[Begin]

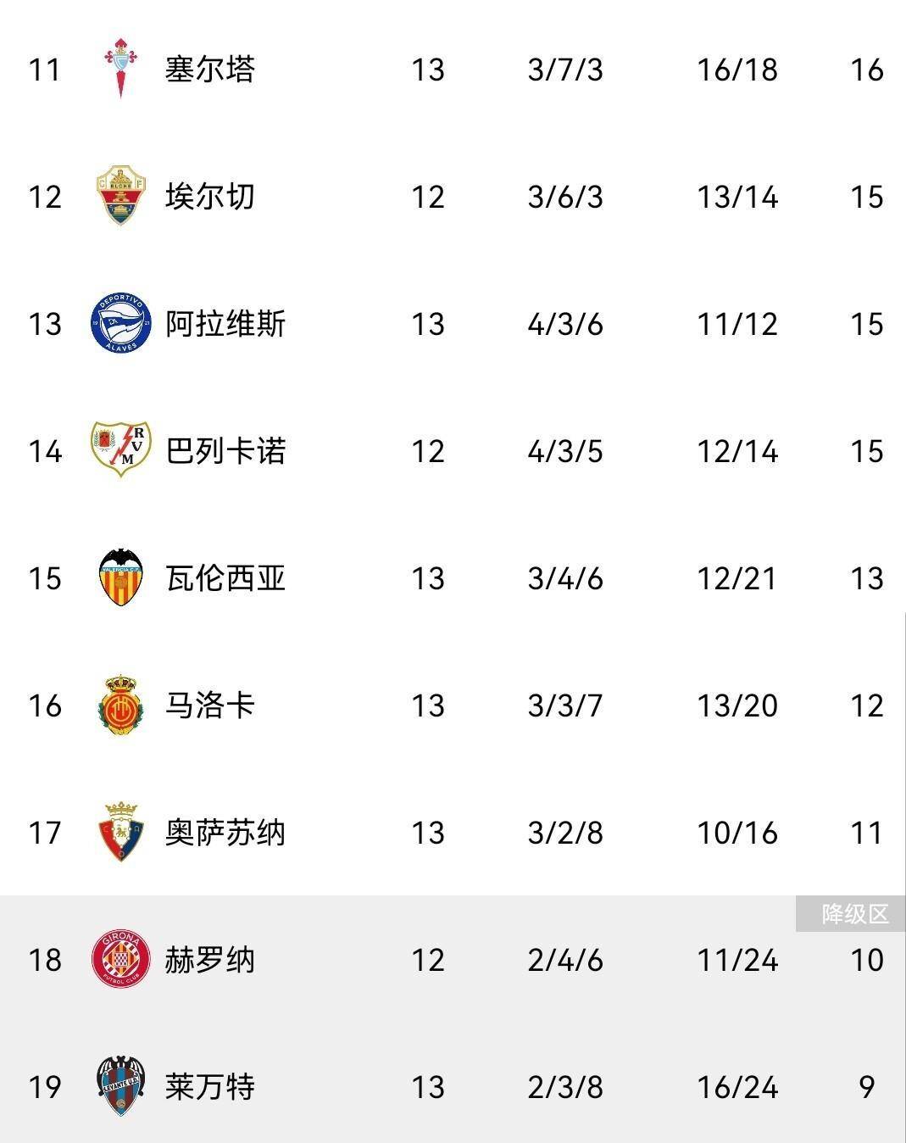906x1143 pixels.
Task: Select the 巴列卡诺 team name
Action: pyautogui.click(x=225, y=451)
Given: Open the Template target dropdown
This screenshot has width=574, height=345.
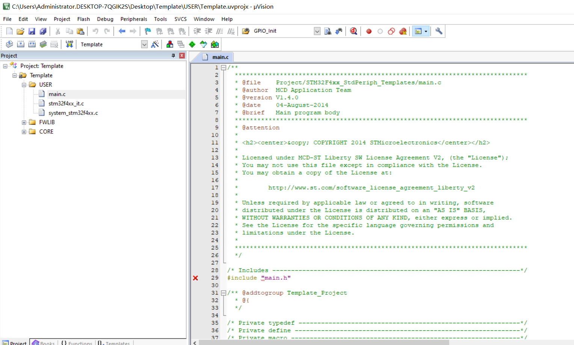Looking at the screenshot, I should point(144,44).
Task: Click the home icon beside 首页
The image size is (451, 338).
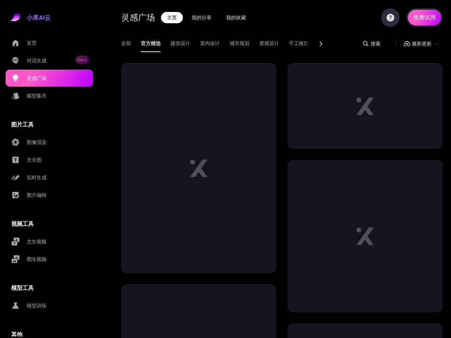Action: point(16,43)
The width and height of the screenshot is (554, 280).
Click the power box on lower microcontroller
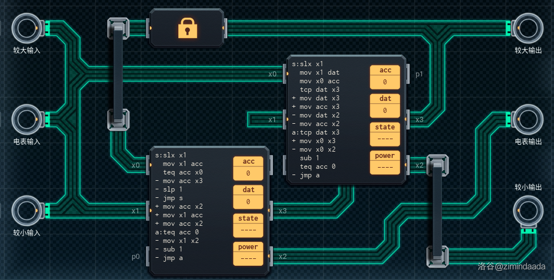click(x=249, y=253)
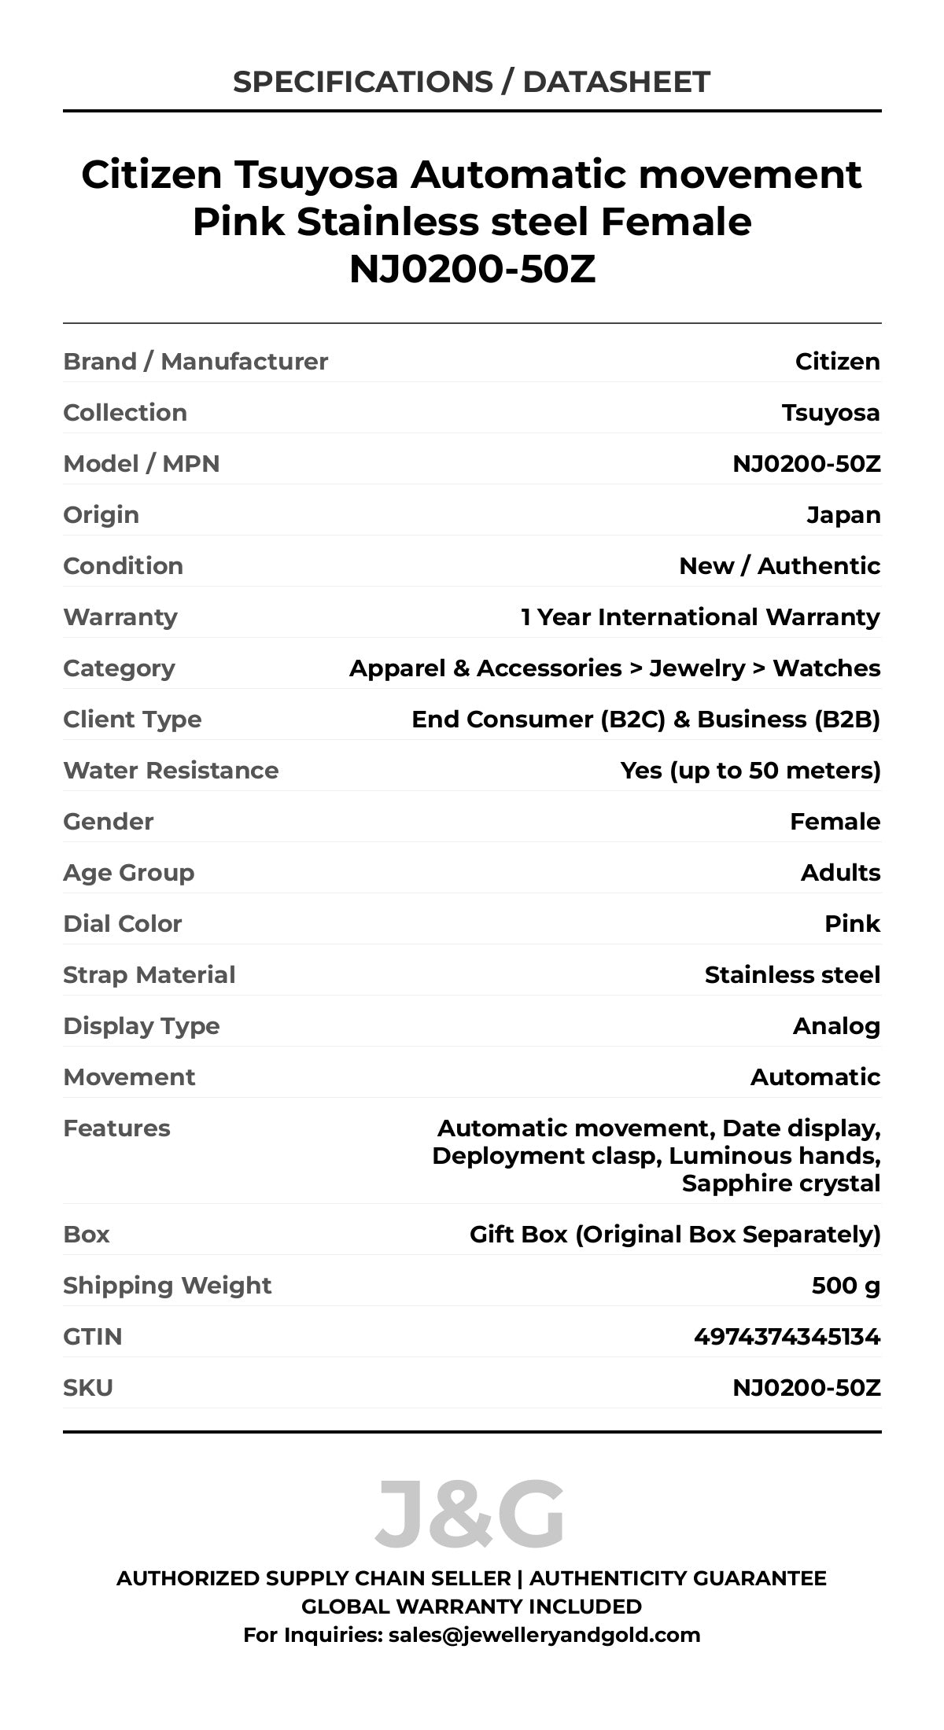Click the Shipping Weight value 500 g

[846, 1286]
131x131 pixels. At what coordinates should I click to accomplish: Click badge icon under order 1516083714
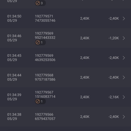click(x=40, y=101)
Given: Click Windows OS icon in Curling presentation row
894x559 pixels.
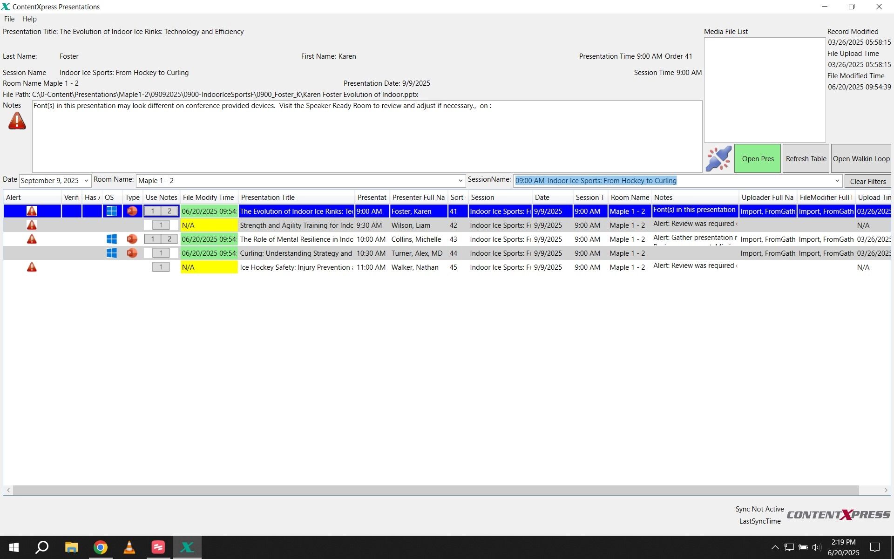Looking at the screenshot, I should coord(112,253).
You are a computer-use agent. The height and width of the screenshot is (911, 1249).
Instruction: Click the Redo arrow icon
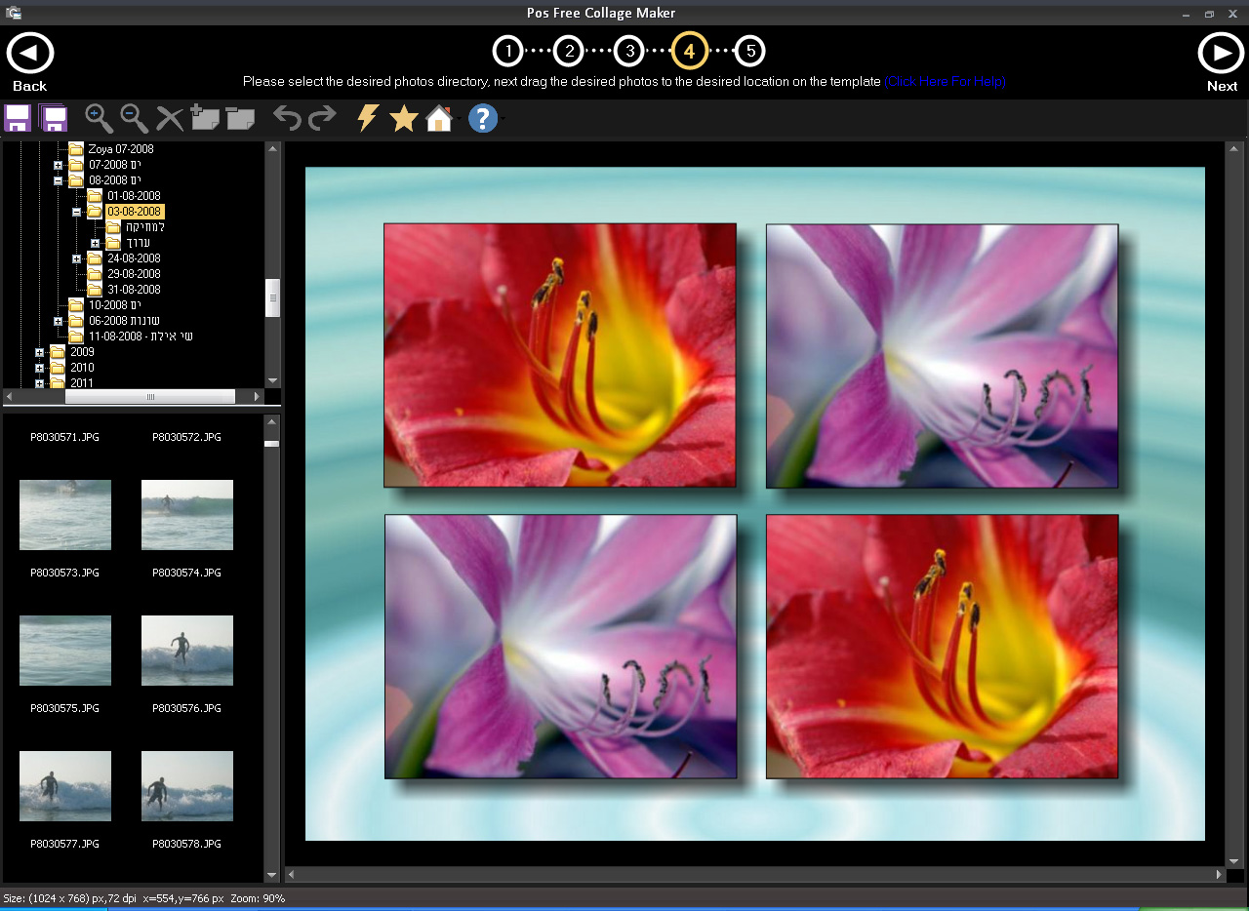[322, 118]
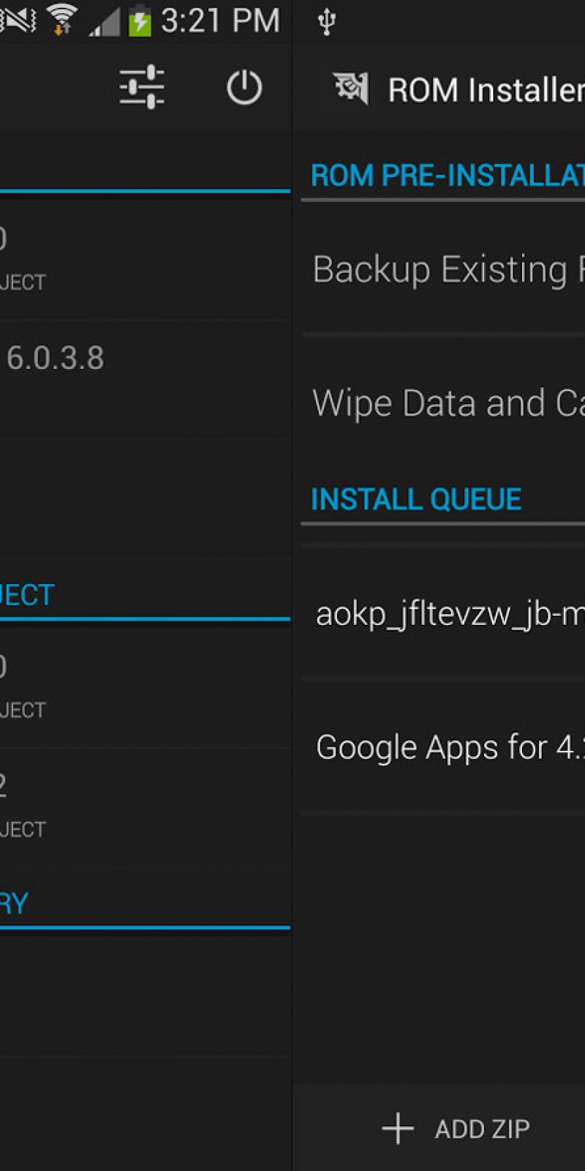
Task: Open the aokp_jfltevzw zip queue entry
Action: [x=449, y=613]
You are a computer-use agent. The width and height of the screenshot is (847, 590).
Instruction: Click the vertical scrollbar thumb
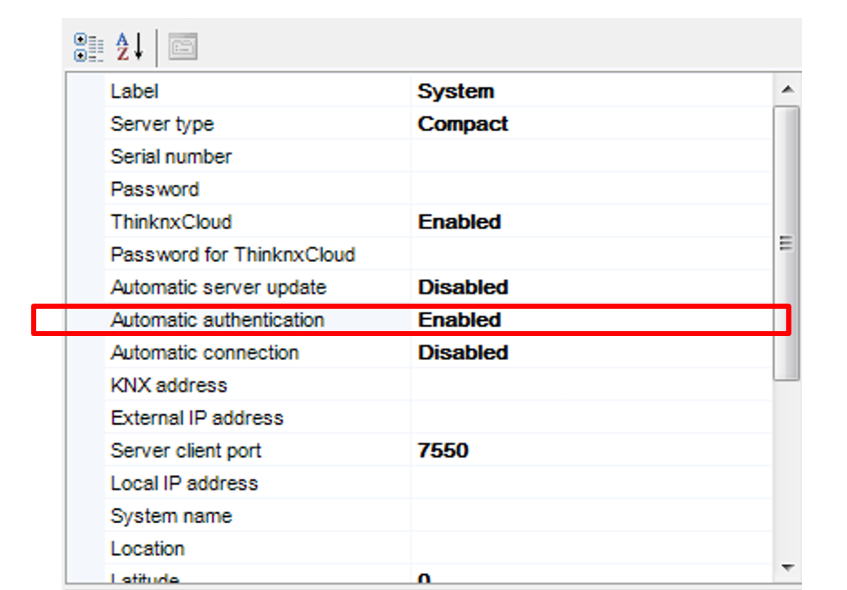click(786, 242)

[End]

## Directions
Revise all of the material above, putting "symbol" wherever "icon" appears and keeping everything else the same. Leave out the pictures.

## Exercise answer
906x1143 pixels.
Task: Select the 巴列卡诺 team name
Action: pyautogui.click(x=225, y=451)
Given: Open the Template target dropdown
This screenshot has width=574, height=345.
Looking at the screenshot, I should point(144,44).
Task: Click the home symbol beside 首页
The image size is (451, 338).
Action: point(16,43)
The width and height of the screenshot is (554, 280).
Click the power box on lower microcontroller
click(x=249, y=253)
Click the Shipping Weight value 500 g

[846, 1286]
131x131 pixels. At what coordinates should I click to accomplish: Click badge symbol under order 1516083714
click(x=40, y=101)
Given: Click Windows OS symbol in Curling presentation row
894x559 pixels.
Looking at the screenshot, I should coord(112,253).
You are a computer-use agent. The height and width of the screenshot is (911, 1249).
Instruction: Click the Redo arrow symbol
[322, 118]
Task: Open the aokp_jfltevzw zip queue entry
Action: [x=449, y=613]
You are a computer-use agent. The width and height of the screenshot is (847, 590).
Instruction: Click the vertical scrollbar thumb
click(786, 242)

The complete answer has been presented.